[pmwiki-users] Honeypots for Spam (was Spam status and suggestion for PmWiki.org)

Tue Oct 10 16:07:28 CDT 2006

> From: "Patrick R. Michaud" <pmichaud at pobox.com>
> On Tue, Oct 10, 2006 at 11:00:04AM -0400, Neil Herber wrote:
> >    I don't think that a "honeypot" (aka "spam trap" on mail servers) is a
> >    winning proposition for a wiki (see reasons below).
> > 
> >    I would not want to automate adding items posted on the trap page to the
> >    blocklist for a few reasons:
> >    1) a malicious individual would simply post a series of valid URLs,
> >    poisoning the blocklist.
> >    2) a lot of spam includes valid URLs
> 
> _If_ we were to implement a honeypot on pmwiki.org, then we wouldn't
> block approved urls, and any honeypot-based blocks would go to a
> separate Blocklist-Honeypot page to make it easy to distinguish
> the automatic items from the manual ones.
> 
> >    3) blocking the posting IP is, in my experience, the least effective
> >    blocking method and prone to overkill if it is a proxy address
> 
> Agreed, partially.  
> 
> While blocking an IP doesn't provide much in the way of long-term 
> protection against wikispam, it can limit the amount of damage a 
> single spambot does to a site.  From what I've seen, some spambots
> will hit multiple pages on a wiki from the same IP address -- so
> once the spambot hits a "honeypot" page, then it would at least
> be prevented from defacing other pages on the site in the same
> "session".  That would be a plus.
> 
> And if the IP addresses are maintained in a separate 
> Site.Blocklist-Honeypot page, then there's no real problem with 
> clearing that page from time to time to "restore" the IP addresses 
> to the active pool.
> 

A few more thoughts.  

Honeypots are often used as tools to gather information about sources of
attack.  Making use of that information to provide some realtime
response and protection to limit the scope of an attack seems like a
nice plus.  Either way, honeypots can be helpful.
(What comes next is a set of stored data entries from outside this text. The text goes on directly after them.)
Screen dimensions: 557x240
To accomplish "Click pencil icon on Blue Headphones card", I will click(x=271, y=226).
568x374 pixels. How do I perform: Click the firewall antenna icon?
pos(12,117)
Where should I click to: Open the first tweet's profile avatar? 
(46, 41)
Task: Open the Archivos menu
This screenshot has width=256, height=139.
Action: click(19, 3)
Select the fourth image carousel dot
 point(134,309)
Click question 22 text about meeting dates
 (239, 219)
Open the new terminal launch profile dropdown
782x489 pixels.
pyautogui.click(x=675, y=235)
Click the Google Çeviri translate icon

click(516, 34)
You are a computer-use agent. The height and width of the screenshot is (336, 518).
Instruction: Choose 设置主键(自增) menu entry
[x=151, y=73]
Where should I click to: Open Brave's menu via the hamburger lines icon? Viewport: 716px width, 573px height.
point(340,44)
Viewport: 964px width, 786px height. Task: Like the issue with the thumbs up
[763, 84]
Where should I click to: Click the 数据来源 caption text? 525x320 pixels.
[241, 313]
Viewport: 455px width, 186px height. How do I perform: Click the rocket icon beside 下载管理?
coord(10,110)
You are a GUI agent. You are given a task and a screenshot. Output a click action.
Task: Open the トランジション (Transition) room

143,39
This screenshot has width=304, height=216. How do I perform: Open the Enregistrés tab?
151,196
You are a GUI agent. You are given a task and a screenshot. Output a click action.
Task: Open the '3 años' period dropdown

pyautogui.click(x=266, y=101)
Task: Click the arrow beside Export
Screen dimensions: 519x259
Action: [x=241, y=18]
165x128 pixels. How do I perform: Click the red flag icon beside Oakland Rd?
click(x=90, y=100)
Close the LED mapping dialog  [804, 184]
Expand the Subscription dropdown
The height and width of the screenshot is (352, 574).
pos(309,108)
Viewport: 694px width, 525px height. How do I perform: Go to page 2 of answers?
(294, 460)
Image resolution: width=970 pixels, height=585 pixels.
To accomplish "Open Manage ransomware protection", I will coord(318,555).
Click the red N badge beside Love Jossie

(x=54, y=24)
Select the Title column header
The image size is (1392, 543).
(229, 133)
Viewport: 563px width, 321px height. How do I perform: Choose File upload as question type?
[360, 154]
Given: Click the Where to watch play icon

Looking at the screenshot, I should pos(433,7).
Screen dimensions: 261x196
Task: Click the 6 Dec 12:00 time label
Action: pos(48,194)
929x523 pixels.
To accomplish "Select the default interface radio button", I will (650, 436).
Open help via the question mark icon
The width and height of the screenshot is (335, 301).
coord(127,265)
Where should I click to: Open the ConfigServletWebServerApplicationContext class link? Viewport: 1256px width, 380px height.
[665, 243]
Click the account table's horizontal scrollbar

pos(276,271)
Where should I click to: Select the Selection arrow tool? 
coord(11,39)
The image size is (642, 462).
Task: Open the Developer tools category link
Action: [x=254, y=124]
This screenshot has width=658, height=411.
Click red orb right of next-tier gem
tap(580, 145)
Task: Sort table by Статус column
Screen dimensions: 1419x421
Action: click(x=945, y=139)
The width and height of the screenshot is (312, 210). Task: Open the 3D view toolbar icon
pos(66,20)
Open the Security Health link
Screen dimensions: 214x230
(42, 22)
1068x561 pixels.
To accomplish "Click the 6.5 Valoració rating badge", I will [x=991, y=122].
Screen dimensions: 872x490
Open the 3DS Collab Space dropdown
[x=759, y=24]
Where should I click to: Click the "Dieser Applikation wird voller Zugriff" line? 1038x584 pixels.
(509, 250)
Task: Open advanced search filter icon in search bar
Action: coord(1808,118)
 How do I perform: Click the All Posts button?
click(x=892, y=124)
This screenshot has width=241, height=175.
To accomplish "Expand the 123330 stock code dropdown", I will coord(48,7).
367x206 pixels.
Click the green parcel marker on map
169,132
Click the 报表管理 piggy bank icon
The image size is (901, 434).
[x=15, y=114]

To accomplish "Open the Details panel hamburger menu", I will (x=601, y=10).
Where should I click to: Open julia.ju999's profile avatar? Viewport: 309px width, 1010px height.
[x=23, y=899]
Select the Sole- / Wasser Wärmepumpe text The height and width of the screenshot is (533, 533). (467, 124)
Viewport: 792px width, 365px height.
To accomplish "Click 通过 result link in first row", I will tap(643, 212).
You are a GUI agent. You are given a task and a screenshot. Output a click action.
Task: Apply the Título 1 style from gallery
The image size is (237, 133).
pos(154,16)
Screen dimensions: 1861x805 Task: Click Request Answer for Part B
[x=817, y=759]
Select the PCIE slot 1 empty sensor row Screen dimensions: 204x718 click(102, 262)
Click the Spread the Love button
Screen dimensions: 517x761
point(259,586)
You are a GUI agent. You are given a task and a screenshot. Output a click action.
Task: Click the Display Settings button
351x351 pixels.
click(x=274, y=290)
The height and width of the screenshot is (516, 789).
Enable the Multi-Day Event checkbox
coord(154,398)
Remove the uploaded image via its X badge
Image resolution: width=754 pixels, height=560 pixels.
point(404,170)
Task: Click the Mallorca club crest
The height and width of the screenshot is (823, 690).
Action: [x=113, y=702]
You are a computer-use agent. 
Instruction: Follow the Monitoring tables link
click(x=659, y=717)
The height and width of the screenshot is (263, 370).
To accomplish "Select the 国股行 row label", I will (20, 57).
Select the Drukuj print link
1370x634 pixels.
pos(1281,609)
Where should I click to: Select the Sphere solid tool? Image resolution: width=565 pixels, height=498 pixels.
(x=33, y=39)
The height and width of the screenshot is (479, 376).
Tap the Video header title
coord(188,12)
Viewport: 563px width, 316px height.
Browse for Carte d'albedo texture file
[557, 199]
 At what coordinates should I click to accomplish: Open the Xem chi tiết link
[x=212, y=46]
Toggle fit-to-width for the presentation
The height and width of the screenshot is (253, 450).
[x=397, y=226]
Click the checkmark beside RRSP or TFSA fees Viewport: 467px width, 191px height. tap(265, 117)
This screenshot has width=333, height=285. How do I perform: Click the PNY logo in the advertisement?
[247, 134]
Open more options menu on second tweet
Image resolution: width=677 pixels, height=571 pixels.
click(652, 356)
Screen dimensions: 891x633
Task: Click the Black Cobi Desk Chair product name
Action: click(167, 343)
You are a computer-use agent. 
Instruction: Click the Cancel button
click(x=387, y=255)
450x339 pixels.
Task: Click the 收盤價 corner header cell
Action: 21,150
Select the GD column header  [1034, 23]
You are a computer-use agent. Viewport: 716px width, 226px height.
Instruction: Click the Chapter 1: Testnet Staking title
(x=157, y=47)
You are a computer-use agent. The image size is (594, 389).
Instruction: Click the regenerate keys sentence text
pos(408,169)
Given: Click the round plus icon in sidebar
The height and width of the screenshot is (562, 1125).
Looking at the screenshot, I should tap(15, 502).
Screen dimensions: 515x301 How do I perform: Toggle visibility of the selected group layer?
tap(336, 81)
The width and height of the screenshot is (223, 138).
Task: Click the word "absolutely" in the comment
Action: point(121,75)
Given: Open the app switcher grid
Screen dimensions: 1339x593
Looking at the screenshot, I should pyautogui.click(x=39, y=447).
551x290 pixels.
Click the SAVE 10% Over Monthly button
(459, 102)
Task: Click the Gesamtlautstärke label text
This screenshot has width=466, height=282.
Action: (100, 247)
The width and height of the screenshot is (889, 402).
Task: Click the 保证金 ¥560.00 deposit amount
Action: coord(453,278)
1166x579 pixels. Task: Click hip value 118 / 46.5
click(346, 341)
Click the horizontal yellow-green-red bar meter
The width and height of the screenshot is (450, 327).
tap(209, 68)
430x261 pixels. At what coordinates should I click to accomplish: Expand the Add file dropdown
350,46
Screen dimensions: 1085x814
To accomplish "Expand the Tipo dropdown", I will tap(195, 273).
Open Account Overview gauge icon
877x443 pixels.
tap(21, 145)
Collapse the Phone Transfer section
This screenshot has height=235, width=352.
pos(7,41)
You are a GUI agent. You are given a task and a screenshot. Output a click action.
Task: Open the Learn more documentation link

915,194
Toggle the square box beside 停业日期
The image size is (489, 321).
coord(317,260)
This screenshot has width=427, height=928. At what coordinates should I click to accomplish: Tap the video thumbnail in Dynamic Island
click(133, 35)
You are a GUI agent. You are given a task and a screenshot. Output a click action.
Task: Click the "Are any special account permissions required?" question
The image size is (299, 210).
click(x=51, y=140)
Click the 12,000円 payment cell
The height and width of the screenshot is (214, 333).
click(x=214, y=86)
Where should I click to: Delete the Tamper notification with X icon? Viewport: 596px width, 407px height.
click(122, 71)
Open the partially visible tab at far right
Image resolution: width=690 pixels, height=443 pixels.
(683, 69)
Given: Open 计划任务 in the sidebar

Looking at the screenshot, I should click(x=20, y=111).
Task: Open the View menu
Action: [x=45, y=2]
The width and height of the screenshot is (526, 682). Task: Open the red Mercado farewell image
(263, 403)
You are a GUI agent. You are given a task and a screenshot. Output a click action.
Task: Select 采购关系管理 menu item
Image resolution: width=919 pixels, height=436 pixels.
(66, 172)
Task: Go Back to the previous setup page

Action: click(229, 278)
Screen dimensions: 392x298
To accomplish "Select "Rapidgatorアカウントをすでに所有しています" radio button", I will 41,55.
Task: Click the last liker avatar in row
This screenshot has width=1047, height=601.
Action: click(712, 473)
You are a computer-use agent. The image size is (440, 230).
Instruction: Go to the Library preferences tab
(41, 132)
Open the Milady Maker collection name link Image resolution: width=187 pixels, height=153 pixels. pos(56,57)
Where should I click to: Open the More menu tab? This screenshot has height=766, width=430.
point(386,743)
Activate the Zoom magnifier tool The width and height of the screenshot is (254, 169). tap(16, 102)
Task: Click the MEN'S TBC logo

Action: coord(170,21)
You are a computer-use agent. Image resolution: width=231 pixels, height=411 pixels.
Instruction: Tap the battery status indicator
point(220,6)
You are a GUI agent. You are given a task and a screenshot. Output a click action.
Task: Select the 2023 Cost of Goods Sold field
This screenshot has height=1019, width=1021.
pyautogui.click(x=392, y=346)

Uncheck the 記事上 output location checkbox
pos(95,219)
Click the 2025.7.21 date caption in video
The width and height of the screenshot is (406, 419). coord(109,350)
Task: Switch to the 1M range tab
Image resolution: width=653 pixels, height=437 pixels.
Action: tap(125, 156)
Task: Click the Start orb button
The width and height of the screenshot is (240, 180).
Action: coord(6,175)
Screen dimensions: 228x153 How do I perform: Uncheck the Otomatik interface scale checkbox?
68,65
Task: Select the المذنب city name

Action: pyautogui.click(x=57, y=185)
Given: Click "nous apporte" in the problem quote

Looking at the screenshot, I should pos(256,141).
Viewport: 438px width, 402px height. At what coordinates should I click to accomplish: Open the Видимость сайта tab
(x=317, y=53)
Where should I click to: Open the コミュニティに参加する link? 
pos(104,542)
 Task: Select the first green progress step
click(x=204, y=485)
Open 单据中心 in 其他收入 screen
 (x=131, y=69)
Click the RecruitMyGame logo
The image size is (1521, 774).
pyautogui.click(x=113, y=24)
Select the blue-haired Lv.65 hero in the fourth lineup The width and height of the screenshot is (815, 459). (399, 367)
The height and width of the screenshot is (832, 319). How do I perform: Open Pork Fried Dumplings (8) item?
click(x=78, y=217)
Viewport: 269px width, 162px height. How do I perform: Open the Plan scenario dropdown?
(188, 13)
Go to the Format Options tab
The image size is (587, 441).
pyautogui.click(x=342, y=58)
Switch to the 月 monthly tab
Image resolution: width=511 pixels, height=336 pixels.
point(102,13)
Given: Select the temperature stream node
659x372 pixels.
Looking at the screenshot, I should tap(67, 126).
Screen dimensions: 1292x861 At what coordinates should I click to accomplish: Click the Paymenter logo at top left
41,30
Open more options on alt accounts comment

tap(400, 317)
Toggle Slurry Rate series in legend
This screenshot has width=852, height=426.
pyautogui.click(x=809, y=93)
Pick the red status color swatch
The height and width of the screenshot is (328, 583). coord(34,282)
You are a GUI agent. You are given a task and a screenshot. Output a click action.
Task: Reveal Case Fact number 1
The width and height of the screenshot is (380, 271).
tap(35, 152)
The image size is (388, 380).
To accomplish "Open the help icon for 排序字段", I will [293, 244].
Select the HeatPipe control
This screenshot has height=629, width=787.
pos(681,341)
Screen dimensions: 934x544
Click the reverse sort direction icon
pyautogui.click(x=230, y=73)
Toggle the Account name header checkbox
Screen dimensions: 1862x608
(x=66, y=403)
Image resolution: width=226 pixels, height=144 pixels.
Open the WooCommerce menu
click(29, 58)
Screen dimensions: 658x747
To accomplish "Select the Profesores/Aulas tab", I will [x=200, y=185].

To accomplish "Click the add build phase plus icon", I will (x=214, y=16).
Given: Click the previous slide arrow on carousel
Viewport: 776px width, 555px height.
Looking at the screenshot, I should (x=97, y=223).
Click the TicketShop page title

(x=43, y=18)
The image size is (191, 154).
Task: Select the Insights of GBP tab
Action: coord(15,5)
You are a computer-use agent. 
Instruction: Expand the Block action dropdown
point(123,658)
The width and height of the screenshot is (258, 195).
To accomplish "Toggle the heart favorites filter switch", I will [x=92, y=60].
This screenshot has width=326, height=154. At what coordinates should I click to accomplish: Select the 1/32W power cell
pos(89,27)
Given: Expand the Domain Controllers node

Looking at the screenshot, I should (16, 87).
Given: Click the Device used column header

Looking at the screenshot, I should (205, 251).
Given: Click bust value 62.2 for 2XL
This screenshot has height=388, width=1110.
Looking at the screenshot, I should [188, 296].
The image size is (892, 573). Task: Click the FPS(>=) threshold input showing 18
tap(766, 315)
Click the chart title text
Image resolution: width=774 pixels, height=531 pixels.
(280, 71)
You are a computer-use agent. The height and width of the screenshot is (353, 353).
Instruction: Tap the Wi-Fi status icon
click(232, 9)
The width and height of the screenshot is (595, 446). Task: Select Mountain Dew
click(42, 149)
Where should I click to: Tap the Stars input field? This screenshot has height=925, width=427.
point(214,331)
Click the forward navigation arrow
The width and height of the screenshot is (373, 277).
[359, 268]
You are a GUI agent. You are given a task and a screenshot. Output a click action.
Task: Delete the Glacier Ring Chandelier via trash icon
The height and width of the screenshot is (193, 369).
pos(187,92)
If, as Pm suggests, a separate Site.Blocklist-Honeypot page were used to
hault an automated spam attack while it is still in progress, then it
might make sense to compromise on the IP blocking issue by using the
entire IP address for entries in Blocklist-Honeypot (that addresses the
prior concern about blocking address ranges that are assigned by cable
providers, while still allowing an automated spam attack to be blocked
in progress).

If we were to start using honeypots to deal with automated attacks, then
it would make sense to gather additional information, such as domain and
keywords, even if those words are not automatically placed into a
blocklist.  By gathering that additional information in one place, we
could then take a look at what has been captured and make a judgment
about adding some word blocking (for example, after observing that the
Halloween and Prom Dresses attacks each left spam links pointing back
to the same domain, blogshots.nl).

FWIW, in my view, while all spam is bad, the worst of the worst are the
spam attacks that overwrite existing content on multiple pages within a
short period of time.  In an environment such as PmWiki.org, were
different people chip in to clean up these attacks, we end up missing
an opportunity to learn from these attacks (because we each just
restore, block an IP address, hopefully, and move on, without knowing
anything about the prior attack that involved the same patterns).

Pico